# [What you are asked to do]
Among the records that follow, how many lines contain the word "agent"? Give the number and no other words.

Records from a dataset
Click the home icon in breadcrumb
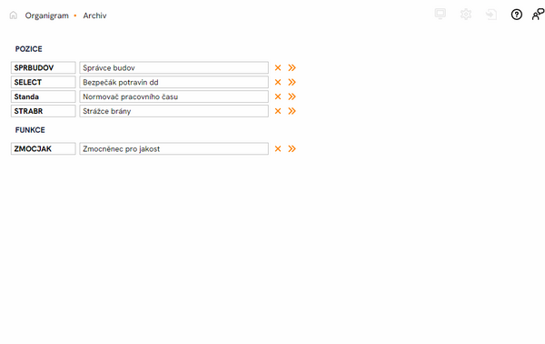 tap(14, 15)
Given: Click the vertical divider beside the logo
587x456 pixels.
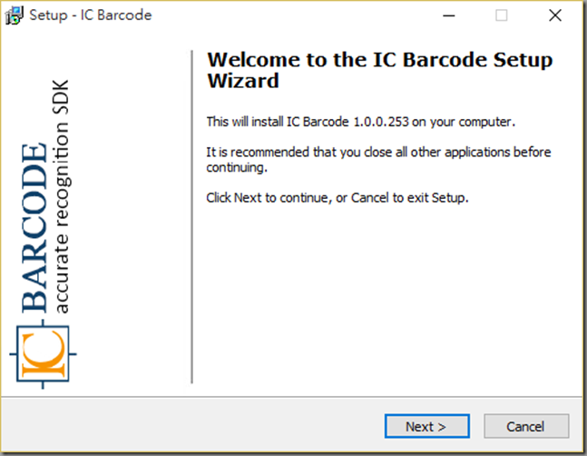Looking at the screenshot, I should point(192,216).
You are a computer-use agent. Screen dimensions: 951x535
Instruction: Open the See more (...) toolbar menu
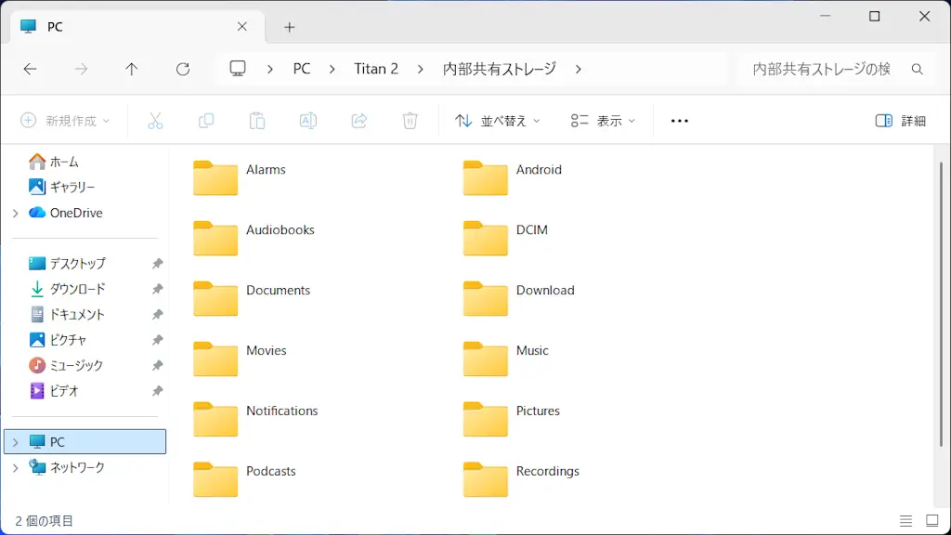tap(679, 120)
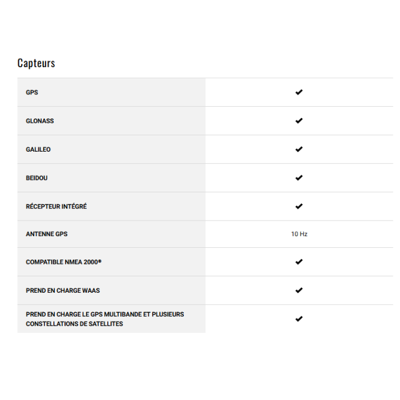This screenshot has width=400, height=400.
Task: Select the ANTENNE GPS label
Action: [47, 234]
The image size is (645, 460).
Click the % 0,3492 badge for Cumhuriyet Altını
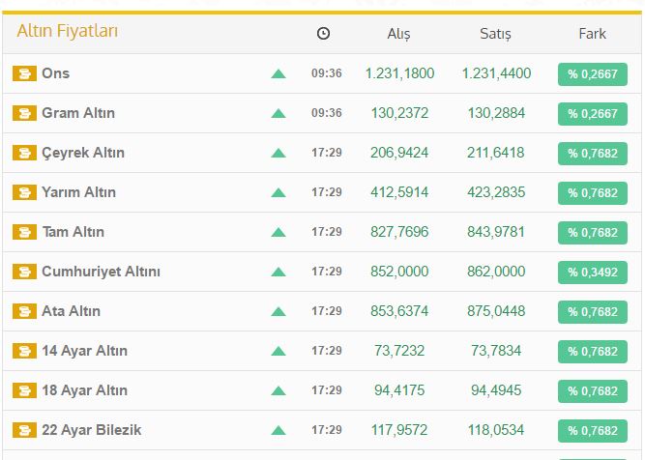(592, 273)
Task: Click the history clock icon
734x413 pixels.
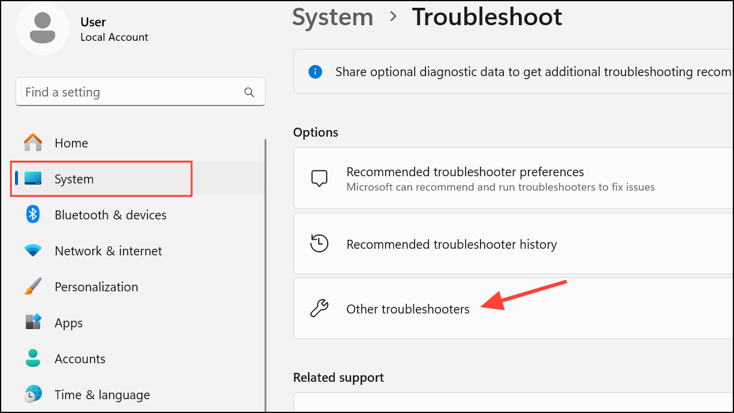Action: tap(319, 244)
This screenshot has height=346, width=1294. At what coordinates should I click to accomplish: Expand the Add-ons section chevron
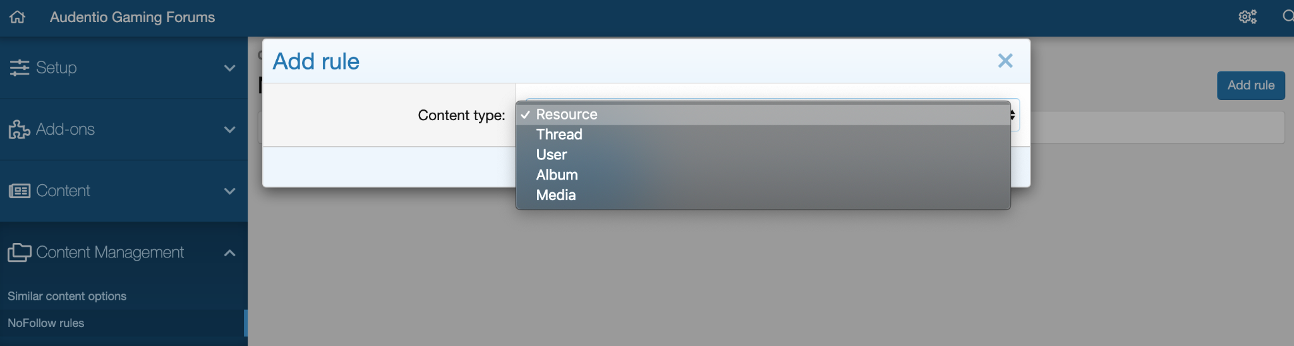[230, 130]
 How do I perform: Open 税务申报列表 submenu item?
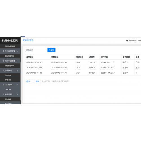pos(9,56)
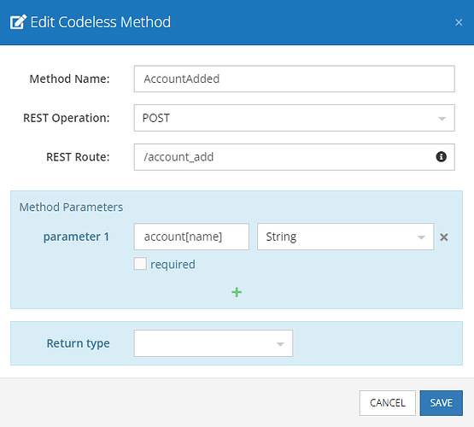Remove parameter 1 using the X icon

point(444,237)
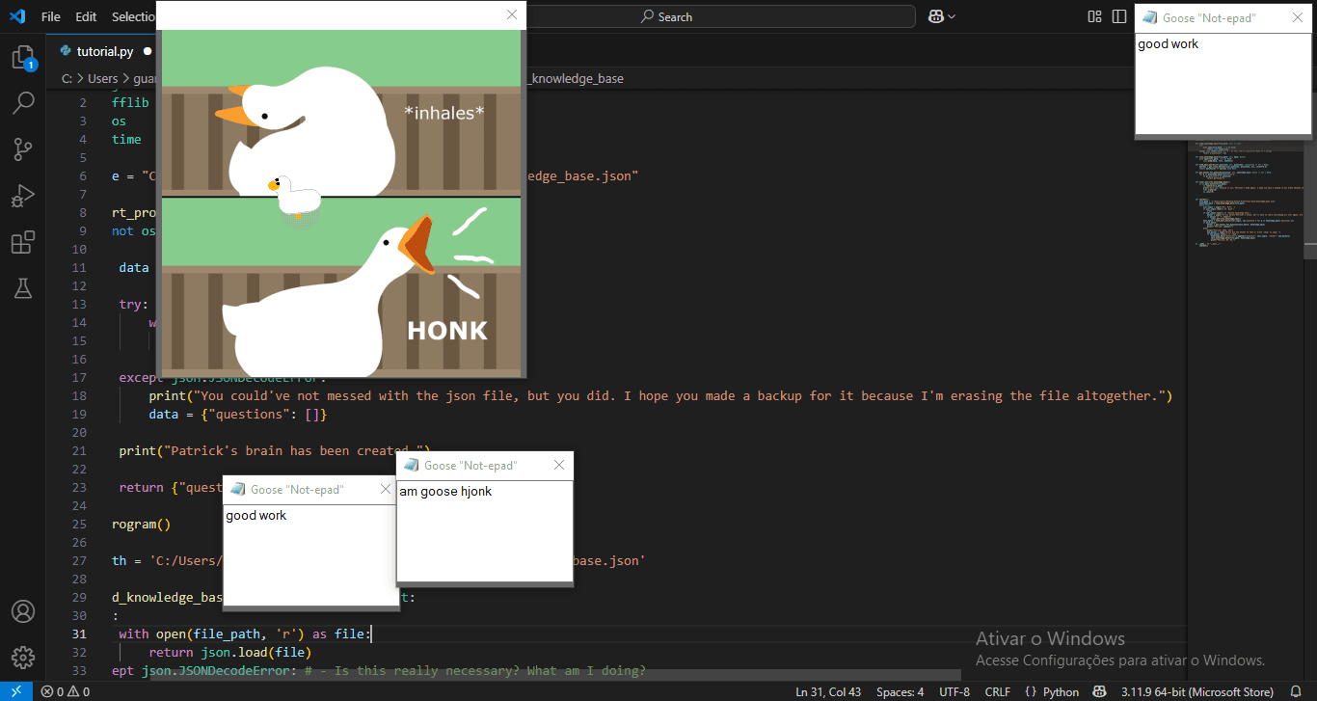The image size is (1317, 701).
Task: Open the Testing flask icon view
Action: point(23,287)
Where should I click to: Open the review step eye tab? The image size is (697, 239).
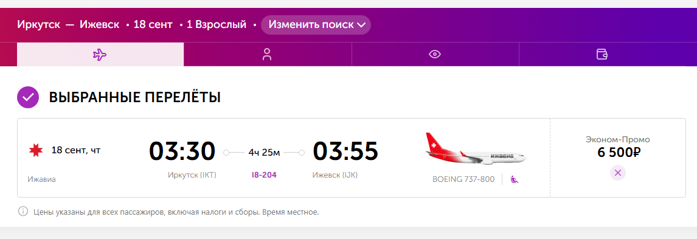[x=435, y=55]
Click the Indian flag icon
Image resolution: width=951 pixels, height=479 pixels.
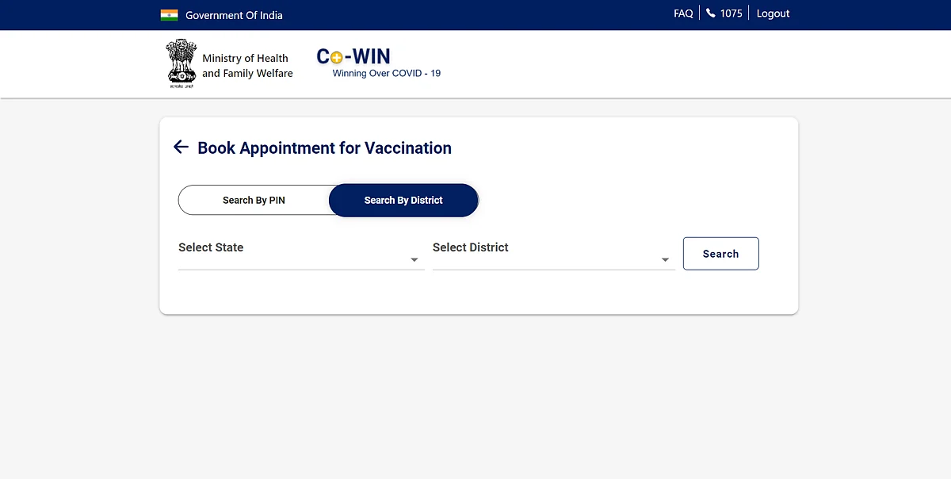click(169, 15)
* * *
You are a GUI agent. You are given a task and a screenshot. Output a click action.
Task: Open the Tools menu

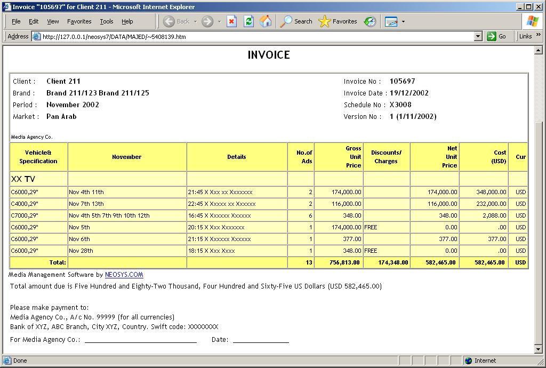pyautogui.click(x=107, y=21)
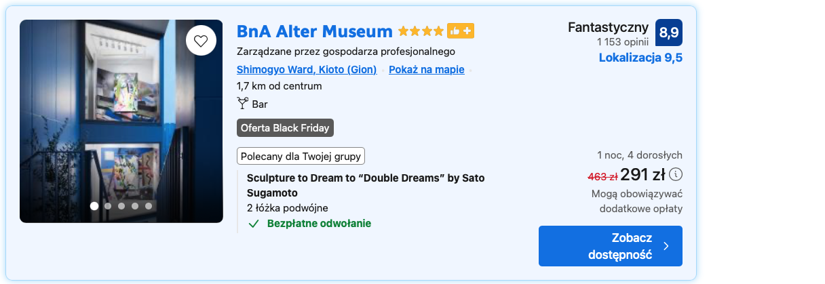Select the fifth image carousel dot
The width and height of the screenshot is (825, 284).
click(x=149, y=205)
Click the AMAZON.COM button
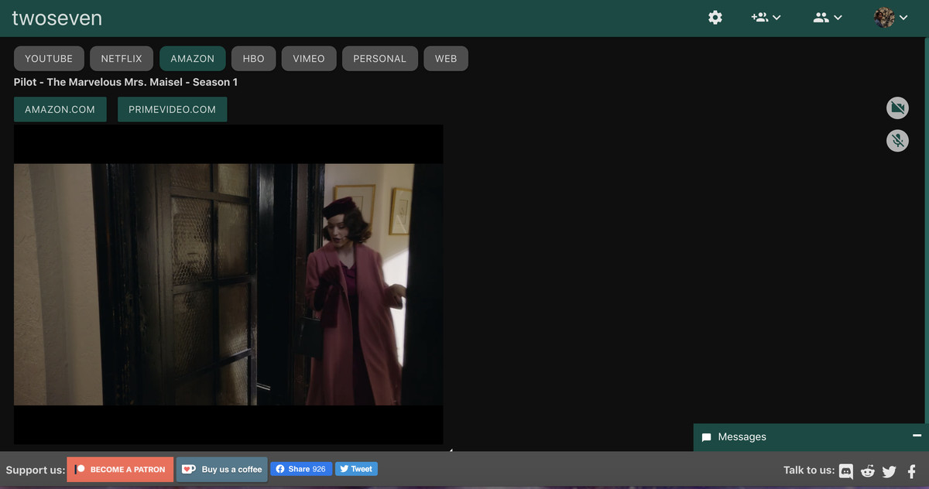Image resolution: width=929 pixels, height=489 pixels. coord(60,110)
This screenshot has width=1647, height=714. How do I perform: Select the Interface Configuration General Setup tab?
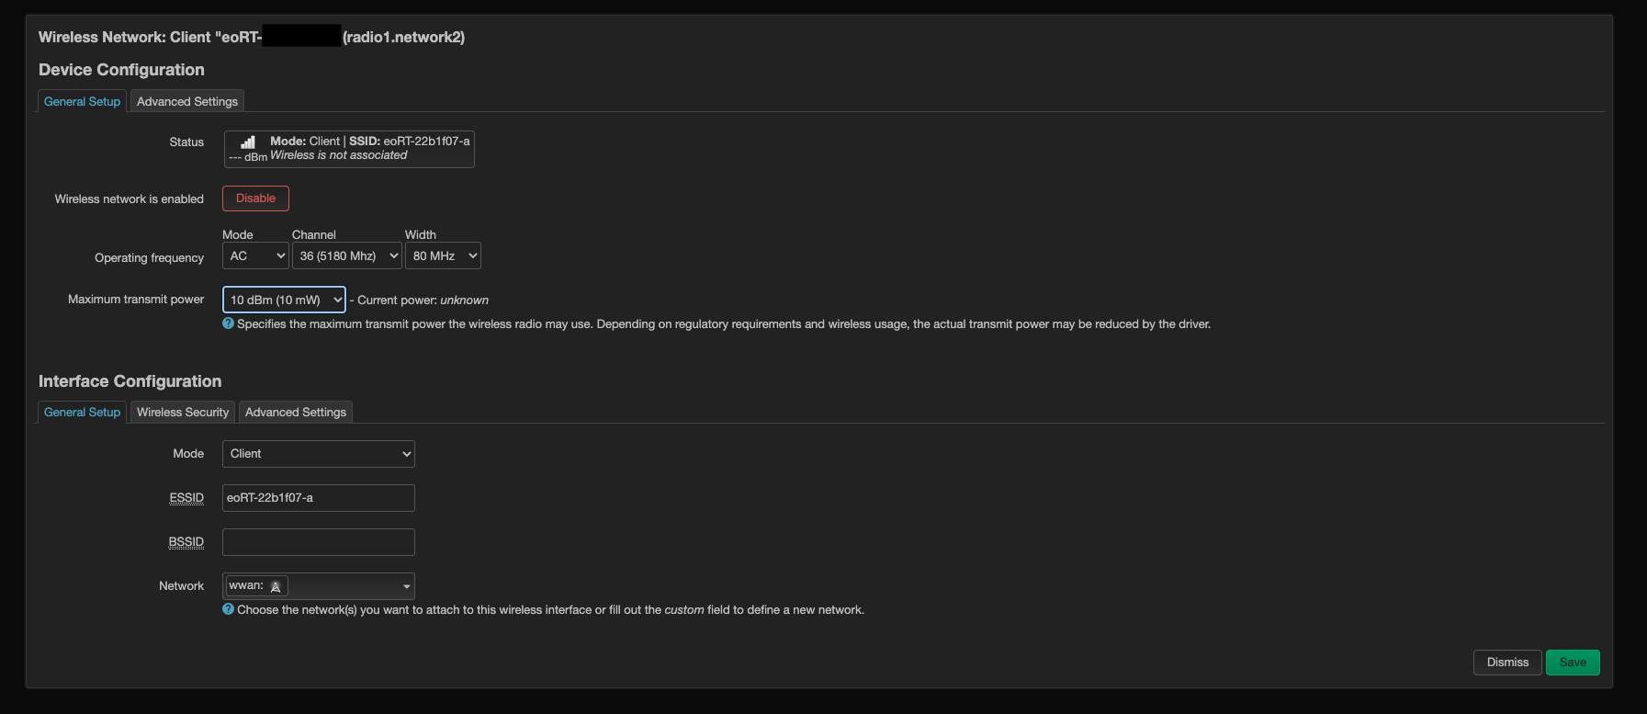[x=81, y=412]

# [Task answer]
2